The big crucible from which the molten metal had come swung away, not so smoothly as Pinkard would have liked. "New kid handlin' that thing don't know what the hell he's doin'," he observed.

Cunningham nodded. "He's gonna kill somebody 'fore they take him off- and it ain't likely it'll be hisself. God don't usually work things out that neat." He spat into the new pig of steel, as if quenching it. His spittle exploded into steam the instant it touched the metal. Meditatively, he added, "Wish ol Herb hadn't got hisself called to the colors."

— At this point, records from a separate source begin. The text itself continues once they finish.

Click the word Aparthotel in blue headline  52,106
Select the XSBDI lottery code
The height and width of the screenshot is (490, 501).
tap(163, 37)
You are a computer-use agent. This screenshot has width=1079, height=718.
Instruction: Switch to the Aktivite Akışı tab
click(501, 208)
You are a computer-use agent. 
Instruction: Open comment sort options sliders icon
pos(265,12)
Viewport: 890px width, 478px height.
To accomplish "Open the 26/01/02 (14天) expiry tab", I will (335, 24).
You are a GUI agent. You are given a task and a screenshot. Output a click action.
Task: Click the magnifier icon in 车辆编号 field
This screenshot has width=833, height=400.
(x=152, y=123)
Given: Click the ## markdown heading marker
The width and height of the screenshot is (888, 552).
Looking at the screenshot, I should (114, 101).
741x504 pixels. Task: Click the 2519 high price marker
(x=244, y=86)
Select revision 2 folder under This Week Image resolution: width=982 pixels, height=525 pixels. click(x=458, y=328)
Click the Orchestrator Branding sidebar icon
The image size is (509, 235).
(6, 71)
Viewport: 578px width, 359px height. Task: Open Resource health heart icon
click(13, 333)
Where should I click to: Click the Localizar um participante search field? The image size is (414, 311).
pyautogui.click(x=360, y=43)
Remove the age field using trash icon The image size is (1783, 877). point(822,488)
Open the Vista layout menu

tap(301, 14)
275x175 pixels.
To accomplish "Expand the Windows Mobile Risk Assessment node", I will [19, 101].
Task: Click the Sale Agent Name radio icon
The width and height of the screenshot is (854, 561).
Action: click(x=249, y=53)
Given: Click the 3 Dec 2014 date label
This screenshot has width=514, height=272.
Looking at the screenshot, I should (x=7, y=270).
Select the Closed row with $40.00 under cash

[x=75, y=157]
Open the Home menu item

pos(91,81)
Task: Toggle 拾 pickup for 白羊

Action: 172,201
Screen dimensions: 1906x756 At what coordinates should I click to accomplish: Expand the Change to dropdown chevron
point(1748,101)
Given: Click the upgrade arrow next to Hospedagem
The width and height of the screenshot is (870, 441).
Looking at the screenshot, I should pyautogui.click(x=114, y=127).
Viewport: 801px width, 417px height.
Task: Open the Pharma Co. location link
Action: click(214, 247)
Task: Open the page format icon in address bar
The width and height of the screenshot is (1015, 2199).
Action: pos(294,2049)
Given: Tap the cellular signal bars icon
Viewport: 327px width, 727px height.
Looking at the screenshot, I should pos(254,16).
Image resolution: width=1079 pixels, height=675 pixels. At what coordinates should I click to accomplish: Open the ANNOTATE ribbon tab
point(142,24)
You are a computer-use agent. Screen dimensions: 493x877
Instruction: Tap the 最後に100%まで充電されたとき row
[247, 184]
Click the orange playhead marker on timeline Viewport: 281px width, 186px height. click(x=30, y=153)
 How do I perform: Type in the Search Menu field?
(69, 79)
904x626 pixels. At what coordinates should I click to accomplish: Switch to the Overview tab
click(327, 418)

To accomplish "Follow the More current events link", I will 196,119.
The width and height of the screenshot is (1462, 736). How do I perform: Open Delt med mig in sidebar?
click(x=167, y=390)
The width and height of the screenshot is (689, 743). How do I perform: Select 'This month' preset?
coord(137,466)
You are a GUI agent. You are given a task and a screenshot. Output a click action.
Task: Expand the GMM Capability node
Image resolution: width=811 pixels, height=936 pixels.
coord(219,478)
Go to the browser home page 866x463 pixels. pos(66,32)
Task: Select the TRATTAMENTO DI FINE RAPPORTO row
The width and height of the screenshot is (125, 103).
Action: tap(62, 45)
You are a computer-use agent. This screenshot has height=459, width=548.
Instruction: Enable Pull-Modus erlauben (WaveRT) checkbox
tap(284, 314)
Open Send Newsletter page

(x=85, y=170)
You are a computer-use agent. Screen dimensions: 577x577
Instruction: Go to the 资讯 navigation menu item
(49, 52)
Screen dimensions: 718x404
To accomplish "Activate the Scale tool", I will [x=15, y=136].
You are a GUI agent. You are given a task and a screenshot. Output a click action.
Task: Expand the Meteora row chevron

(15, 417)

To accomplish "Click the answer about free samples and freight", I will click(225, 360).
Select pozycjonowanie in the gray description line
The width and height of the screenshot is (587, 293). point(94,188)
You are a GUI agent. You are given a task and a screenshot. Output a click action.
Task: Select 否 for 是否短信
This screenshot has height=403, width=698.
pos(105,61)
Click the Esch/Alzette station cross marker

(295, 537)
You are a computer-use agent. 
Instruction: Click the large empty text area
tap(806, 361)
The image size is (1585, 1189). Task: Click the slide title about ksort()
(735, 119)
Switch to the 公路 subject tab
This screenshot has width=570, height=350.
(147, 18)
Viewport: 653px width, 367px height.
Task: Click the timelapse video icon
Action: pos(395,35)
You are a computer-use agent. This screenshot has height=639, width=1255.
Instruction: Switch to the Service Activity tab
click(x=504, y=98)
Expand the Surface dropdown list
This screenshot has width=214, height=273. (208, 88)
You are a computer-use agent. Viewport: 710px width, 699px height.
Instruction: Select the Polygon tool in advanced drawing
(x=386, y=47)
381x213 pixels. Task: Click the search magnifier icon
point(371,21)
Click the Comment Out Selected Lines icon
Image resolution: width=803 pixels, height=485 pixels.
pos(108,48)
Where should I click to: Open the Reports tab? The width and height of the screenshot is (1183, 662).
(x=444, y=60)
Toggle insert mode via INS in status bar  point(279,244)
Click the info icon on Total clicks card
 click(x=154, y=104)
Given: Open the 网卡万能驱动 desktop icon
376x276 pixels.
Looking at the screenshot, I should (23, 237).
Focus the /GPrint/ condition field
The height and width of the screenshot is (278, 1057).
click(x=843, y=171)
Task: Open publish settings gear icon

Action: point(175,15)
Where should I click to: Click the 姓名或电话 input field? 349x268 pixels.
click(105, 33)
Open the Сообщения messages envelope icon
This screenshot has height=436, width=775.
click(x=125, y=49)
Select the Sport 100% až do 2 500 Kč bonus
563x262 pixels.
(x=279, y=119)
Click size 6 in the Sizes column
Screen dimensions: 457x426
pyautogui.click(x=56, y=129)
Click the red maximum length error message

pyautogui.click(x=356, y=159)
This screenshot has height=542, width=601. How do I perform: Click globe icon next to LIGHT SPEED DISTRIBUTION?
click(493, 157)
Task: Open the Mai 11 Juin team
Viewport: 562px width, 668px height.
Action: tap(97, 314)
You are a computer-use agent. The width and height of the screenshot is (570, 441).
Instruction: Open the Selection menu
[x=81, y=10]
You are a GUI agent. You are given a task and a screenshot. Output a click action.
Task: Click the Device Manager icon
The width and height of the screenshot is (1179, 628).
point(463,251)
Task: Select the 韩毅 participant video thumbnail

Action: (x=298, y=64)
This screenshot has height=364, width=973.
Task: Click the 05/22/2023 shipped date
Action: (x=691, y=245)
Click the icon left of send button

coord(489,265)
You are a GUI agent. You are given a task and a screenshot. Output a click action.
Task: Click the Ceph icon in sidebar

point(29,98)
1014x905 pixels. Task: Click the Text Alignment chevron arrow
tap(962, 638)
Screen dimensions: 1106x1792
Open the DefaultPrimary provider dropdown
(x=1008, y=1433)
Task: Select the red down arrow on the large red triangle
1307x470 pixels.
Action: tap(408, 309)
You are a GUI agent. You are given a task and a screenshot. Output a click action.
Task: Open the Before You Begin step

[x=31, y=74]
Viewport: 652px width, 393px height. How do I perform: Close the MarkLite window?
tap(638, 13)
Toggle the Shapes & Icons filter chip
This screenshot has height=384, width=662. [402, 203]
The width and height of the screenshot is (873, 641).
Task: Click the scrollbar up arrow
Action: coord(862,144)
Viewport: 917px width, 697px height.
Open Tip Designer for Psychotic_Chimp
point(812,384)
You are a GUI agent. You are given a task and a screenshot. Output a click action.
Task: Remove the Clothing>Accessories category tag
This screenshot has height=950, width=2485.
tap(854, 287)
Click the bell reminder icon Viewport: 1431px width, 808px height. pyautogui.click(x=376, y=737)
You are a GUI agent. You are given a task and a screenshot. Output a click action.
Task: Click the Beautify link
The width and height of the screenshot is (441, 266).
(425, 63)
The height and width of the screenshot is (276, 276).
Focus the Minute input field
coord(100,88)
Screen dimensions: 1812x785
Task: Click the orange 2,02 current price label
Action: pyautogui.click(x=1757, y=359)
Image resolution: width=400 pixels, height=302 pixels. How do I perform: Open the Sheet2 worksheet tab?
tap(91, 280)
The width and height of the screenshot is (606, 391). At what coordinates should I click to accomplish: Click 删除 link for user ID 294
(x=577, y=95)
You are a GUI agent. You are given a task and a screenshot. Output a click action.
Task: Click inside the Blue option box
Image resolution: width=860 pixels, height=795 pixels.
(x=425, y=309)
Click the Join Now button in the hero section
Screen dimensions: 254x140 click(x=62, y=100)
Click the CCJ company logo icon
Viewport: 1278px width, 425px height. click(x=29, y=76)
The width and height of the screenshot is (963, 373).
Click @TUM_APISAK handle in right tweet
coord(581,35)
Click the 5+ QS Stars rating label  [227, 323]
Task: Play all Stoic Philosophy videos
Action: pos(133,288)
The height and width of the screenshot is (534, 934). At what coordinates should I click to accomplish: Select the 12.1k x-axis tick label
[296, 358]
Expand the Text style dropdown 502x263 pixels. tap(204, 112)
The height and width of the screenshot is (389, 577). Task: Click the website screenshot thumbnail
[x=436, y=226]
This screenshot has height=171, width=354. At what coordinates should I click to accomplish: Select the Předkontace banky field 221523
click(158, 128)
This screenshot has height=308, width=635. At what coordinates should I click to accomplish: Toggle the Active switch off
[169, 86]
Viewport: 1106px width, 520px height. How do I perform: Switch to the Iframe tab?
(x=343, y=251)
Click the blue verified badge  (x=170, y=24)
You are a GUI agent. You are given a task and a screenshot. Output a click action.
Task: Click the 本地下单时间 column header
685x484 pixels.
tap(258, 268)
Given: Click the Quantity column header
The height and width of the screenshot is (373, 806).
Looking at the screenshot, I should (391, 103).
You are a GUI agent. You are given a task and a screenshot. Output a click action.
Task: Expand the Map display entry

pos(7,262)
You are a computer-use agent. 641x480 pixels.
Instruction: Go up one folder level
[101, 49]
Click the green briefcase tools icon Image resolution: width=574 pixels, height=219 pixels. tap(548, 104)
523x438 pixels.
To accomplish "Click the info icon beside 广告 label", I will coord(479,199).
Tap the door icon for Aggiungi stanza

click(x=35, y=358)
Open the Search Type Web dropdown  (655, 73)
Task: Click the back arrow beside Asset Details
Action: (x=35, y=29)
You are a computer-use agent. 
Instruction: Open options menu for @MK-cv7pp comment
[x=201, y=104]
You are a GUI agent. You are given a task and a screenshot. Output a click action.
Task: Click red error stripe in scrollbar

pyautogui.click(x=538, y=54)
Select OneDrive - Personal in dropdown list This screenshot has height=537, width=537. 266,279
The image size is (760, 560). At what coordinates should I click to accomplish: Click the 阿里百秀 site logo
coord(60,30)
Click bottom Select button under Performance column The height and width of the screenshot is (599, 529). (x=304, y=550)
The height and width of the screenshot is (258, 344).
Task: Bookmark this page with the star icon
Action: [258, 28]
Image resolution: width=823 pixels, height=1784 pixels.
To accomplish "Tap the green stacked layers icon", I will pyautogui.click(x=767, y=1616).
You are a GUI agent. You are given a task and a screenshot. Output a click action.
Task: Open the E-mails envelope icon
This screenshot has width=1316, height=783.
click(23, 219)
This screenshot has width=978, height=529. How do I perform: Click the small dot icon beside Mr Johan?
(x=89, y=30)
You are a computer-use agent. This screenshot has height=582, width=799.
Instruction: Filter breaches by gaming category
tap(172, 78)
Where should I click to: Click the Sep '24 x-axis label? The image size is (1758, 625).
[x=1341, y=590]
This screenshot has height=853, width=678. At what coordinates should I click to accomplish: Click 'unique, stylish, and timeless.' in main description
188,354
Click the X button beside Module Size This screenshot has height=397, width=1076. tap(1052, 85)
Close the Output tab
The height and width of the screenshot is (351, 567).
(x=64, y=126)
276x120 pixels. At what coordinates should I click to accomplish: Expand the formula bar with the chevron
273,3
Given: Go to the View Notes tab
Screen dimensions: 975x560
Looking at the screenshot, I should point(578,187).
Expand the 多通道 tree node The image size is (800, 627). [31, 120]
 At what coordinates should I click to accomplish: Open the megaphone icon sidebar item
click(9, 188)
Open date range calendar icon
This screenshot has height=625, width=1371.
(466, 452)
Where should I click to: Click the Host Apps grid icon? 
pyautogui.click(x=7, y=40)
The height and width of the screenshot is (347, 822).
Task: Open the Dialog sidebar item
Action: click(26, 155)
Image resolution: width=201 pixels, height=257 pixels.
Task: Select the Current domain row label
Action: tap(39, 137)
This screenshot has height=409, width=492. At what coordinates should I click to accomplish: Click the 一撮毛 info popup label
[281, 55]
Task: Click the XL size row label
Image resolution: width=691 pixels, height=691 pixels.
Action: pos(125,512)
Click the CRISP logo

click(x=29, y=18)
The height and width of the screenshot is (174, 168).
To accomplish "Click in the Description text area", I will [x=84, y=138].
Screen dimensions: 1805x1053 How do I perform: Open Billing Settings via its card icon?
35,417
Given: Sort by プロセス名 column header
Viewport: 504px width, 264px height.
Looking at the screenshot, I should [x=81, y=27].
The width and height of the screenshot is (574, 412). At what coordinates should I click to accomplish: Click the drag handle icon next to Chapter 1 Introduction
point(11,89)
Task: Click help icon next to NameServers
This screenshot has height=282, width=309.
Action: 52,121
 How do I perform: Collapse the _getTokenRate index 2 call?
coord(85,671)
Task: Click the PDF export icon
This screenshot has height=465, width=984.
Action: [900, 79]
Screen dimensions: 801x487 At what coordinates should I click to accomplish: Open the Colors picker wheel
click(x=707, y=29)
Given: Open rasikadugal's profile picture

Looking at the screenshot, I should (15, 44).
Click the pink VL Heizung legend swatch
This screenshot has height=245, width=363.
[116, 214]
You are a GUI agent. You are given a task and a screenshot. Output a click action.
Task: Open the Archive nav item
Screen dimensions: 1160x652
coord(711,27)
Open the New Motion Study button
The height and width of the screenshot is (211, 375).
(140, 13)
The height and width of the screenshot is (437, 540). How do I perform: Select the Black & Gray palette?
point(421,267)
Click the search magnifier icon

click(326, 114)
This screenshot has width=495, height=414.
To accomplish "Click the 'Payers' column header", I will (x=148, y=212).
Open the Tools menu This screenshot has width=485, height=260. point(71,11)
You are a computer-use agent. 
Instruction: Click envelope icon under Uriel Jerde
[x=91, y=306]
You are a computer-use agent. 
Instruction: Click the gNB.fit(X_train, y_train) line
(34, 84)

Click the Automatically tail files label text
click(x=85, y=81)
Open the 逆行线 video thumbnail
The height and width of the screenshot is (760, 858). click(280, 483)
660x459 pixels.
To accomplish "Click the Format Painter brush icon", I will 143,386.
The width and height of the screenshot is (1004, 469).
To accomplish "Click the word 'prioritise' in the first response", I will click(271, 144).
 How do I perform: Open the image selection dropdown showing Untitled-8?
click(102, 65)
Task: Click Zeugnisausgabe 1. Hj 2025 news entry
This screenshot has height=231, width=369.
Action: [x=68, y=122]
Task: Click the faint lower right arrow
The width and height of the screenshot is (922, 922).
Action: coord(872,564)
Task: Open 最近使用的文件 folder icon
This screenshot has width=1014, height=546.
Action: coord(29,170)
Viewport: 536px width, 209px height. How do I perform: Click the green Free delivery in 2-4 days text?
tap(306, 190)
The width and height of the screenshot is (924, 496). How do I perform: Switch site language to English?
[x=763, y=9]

"Yeah." Pinkard spat, too, in disgust with the world. "How the hell they gonna fight a war, Bedford, if they take all the men who know how to make things and stick 'em in the Army? If they don't turn out guns and shells, what the hell they gonna shoot at the damnyankees?"

"You don't need to go preachin' to the choir," Cunningham said. "I already believe, I surely do. Bunch o' damn fools runnin' things up in Richmond, dogged if they ain't." Then he paused again. He was more given to contemplation than his friend. "'Course, the other thing is, if they ain't got enough soldiers, they can't fight the war, neither."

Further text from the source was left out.